Pitchfork Music Festival returns to Chicago's Union Park this year, once again bringing a diverse lineup featuring both up and coming and established artists of different genres. For the past few years, the lineup has continued to feature some of the best talent in the city; In 2016, Whitney, Mick Jenkins and Twin Peaks performed, and last year's lineup included Joey Purp, Jamila Woods, and NE-HI. This year, the stacked lineup features even more local artists, including well-versed names like Saba and Noname, but there's several other Chicagoans playing throughout the weekend. Check out our five must-see hometown acts that are worthy of an early arrival to Pitchfork Festival.

Paul Cherry

Who: Singer, songwriter, musician and producer extraordinaire Paul Cherry has become a staple in the Chicago rock scene with his dreamy bedroom psych-pop tunes. While rejuvenated psych rock has been done by many over the last few years, Cherry stands out with his signature reverb vocals and quirky textures used on his debut album Flavour, released March 31st by Feeltrip Records. Following the album release, Cherry spent weeks on the road promoting it, joining Post Animal for a leg of their last national tour. With his recent announcement of a European tour, it doesn't look like Paul Cherry's tour schedule will be slowing down any time soon, so make sure you catch him in town this weekend. After his Saturday set at the festival, you can catch an official Pitchfork aftershow at Schubas on Sunday, July 22nd featuring Paul Cherry, Bunny, and Slow Pulp--get tickets here. 

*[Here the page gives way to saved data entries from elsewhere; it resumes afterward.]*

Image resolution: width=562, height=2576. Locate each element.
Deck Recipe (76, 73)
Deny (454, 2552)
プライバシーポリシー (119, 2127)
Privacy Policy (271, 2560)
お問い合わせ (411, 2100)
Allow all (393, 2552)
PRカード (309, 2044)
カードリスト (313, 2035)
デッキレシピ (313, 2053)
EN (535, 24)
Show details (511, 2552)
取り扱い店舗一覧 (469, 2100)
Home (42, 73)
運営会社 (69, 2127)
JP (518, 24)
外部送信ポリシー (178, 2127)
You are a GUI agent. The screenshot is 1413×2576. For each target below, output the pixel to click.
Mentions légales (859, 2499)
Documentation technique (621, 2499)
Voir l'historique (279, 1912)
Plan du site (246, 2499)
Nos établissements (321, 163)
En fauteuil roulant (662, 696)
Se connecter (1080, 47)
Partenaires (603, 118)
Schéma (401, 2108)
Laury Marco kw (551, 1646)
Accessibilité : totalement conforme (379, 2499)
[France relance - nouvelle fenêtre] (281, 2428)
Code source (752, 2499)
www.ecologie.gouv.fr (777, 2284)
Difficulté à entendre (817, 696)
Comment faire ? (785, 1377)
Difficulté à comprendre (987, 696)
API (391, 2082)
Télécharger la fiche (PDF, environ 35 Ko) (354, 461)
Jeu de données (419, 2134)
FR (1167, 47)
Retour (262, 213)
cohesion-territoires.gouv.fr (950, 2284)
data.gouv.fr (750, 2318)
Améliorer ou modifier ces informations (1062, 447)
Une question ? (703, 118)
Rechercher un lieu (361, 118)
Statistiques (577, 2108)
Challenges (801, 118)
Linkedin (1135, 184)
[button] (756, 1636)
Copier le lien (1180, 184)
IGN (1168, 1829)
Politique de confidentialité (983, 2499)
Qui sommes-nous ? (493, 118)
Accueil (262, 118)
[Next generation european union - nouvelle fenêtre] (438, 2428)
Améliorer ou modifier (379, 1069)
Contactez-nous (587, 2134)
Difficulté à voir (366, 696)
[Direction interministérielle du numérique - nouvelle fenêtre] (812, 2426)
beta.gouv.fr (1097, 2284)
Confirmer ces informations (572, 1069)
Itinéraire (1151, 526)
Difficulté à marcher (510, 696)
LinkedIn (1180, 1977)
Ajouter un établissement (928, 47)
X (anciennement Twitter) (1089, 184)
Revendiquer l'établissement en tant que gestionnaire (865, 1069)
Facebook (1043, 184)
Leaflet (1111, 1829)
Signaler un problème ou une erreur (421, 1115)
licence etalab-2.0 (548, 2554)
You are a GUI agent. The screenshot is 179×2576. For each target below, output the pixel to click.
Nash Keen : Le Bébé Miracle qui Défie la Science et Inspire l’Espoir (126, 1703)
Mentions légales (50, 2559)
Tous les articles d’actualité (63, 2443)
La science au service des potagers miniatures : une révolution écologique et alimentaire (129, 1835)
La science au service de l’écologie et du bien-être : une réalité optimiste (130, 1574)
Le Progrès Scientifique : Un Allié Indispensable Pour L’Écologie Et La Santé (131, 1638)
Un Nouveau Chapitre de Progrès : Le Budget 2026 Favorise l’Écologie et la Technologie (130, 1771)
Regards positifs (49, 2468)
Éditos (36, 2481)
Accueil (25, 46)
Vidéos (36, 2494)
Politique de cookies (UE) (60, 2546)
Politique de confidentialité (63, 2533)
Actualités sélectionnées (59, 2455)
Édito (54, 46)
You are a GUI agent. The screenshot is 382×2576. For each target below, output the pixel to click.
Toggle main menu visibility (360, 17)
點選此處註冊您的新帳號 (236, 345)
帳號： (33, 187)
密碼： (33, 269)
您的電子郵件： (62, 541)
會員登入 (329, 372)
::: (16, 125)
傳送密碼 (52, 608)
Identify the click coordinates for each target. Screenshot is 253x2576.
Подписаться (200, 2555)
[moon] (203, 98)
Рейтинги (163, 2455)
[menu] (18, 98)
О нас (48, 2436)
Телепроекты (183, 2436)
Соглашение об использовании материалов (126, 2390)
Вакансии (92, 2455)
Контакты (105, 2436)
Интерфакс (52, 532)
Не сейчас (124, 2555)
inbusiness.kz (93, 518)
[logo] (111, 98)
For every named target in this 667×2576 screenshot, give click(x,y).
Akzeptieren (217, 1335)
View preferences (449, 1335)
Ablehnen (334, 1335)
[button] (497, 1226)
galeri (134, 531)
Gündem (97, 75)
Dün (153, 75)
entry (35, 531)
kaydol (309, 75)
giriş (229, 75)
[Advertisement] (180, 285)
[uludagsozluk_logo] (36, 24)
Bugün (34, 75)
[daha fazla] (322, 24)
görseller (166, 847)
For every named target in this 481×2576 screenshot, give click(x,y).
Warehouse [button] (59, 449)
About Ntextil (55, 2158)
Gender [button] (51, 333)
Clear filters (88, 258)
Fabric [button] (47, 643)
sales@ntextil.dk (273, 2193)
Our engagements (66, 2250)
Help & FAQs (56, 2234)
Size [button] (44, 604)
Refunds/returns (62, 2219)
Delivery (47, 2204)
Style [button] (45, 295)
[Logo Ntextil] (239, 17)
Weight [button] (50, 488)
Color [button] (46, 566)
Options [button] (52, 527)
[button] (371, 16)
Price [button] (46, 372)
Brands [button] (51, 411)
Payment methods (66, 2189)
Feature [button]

Fun fact: Paul Cherry produced Anna Burch's album and sometimes plays in her touring band. 

When: Saturday, 1PM on the Green Stage

For Fans Of: Mild High Club, Post Animal, levitation room

Start With: "Hey Girl," "Like Yesterday," and "So Easy"

Kweku Collins

Who: 21-year-old rapper, producer, songwriter, and Evanston-native Kweku Collins makes his Chicago Pitchfork Festival debut this weekend (he played the annual Pitchfork Paris fest in 2016), and it certainly seems like it's been a long time coming. Despite his young age, Collins' discography holds a certain depth to it, which makes sense when you consider he grew up in a musical family and has been playing music for essentially his whole life. Collins' air of experience mixed with his refreshing take on hip hop has earned him endless praise for his debut Nat Love (2016) and the more recent grey EP released in 2017. The traction he's gained has taken him on to tour the country and play major festivals like our own Lollapalooza, so do not miss him this Sunday. If you're not going to the festival, you can also catch Collins at Schubas on July 21st--grab tickets here. 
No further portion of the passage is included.